_RECORD SET_

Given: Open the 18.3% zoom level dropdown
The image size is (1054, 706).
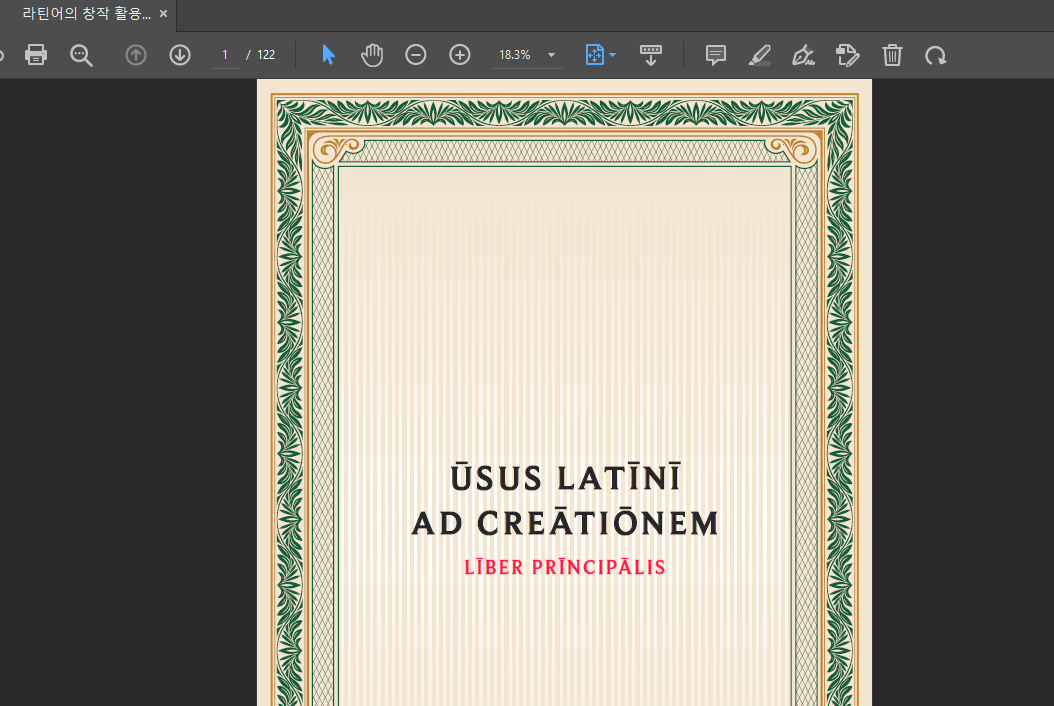Looking at the screenshot, I should click(551, 55).
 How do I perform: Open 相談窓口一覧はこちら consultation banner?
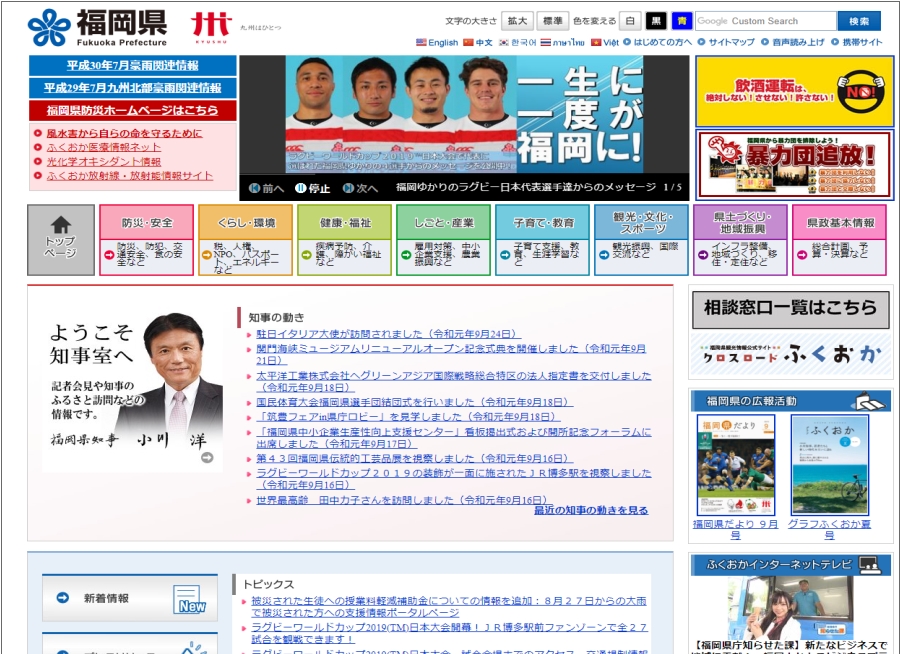pyautogui.click(x=790, y=309)
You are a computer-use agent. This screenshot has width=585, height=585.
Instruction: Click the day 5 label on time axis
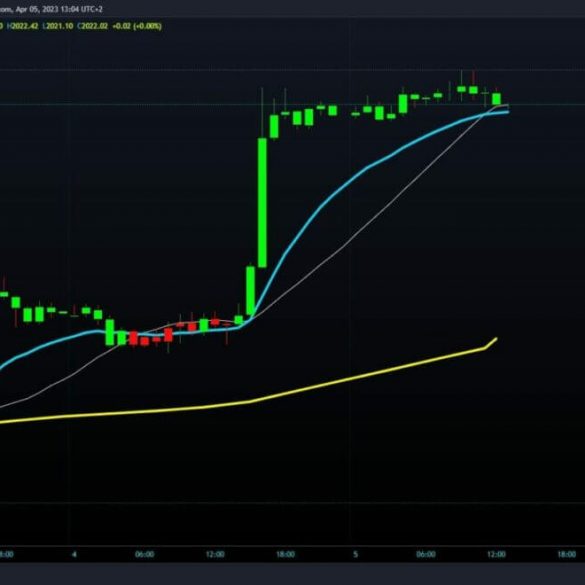(x=356, y=554)
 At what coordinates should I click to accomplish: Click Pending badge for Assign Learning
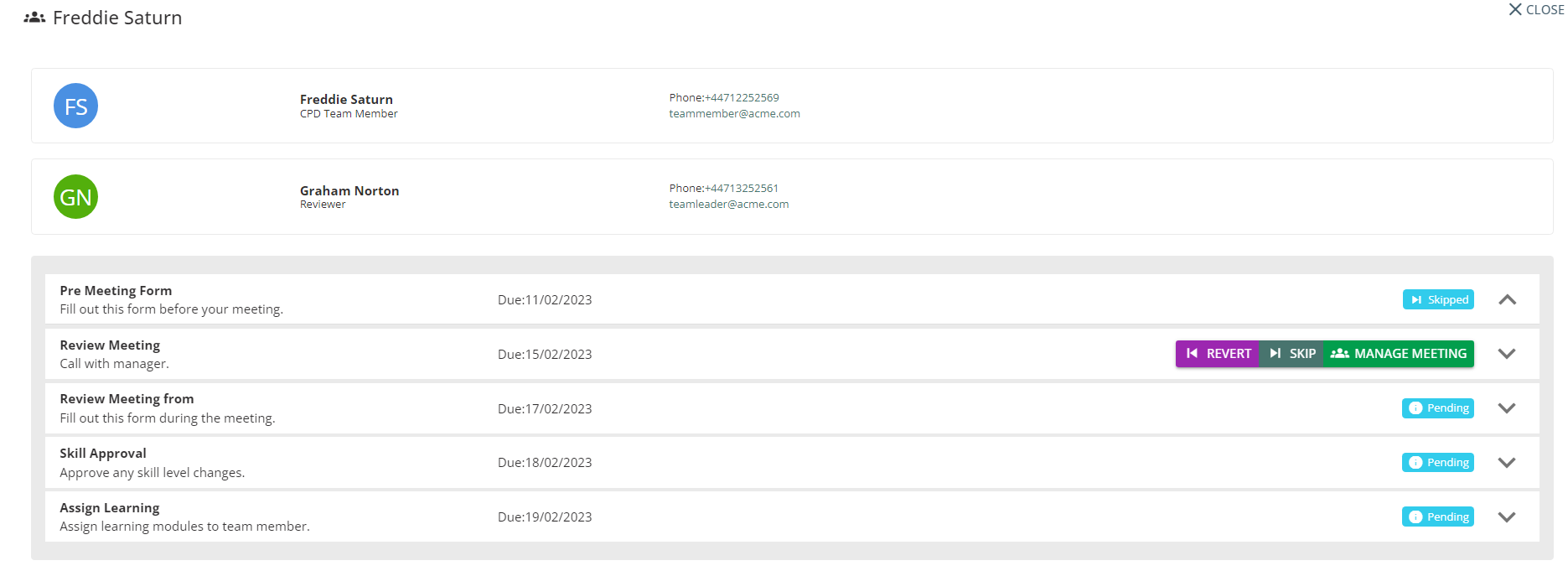(1438, 517)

_ASSIGNMENT_
All of the records should be output exactly as they stand, with pictures omitted.

_TASK RESPONSE_
Given: Open the 18.3% zoom level dropdown
The image size is (1054, 706).
Looking at the screenshot, I should click(551, 55).
 How do I perform: Open 相談窓口一覧はこちら consultation banner?
pyautogui.click(x=790, y=309)
You are a computer-use agent. This screenshot has width=585, height=585.
Instruction: Click the day 5 label on time axis
(x=356, y=554)
 At what coordinates should I click to accomplish: Click Pending badge for Assign Learning
(1438, 517)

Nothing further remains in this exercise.